İsrail’in Gazze’ye işgaline destek veren Amerika Birleşik Devletleri (ABD) savaş sonrası senaryolarda Tel Aviv ile ters düşmeye devam ediyor. ABD, savaş sonrasında Gazze’de ne Hamas’ın ne de İsrail’in varlığının mümkün olamayacağını ifade ederek her defasında Batı Şeria’daki Filistin Yönetimini işaret ediyor. Ancak İsrail bu plana pek yanaşmıyor ve askeri varlığının süreceği bir Gazze’nin inşası için müttefiklerine baskı uygulamaya devam ediyor. Bu da zaten İsrail Başbakanı Binyamin Netanyahu’nun geçen perşembe yaptığı basın toplantısındaki sözleriyle iyice gündeme gelmişti. Netanyahu, Ürdün Nehri’nin batısında kalan alanda hakim olmak istedikleri mesajı vermiş, ABD ise bu sözlere cılız da olsa tepki göstermişti.

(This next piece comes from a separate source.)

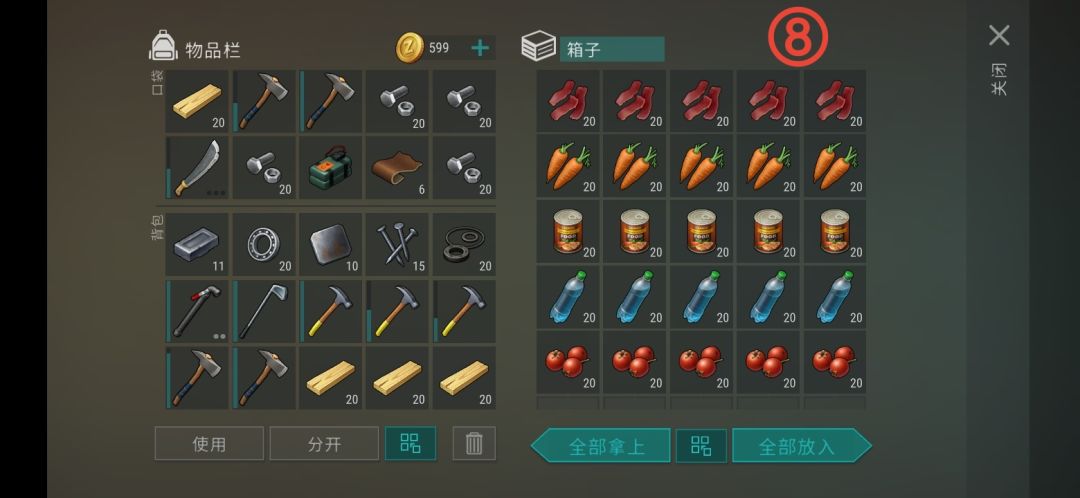Select the ball bearing item
Image resolution: width=1080 pixels, height=498 pixels.
264,245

Bu gelişmeleri takiben ABD Başkanı Joe Biden ve Netanyahu bir ayı aşkın süre sonunda ilk kez Cuma gecesi bir telefon görüşmesi gerçekleştirdi. Görüşmede Biden’ın savaş sonrası durum için iki devletli çözüm adına Netanyahu’ya baskı uyguladığı gündeme gelmişti. Söz konusu görüşmenin ayrıntıları ortaya çıktı. The Guardian’da yer alan habere göre, Biden İsrail Başbakanının iki devletli çözüme tümüyle karşı olmadığını ifade etti. İsrail medyası ise Netanyahu’nun Biden’a bir gün önce yaptığı açıklamalara bağlı olduğunu söylediğini yazdı. Görüşmenin satır aralarında savaş sonrası Gazze planı için Tel Aviv’in “gönlünü hoş tutacak” yeni seçeneklerin görüşülüyor olması da dikkat çekti.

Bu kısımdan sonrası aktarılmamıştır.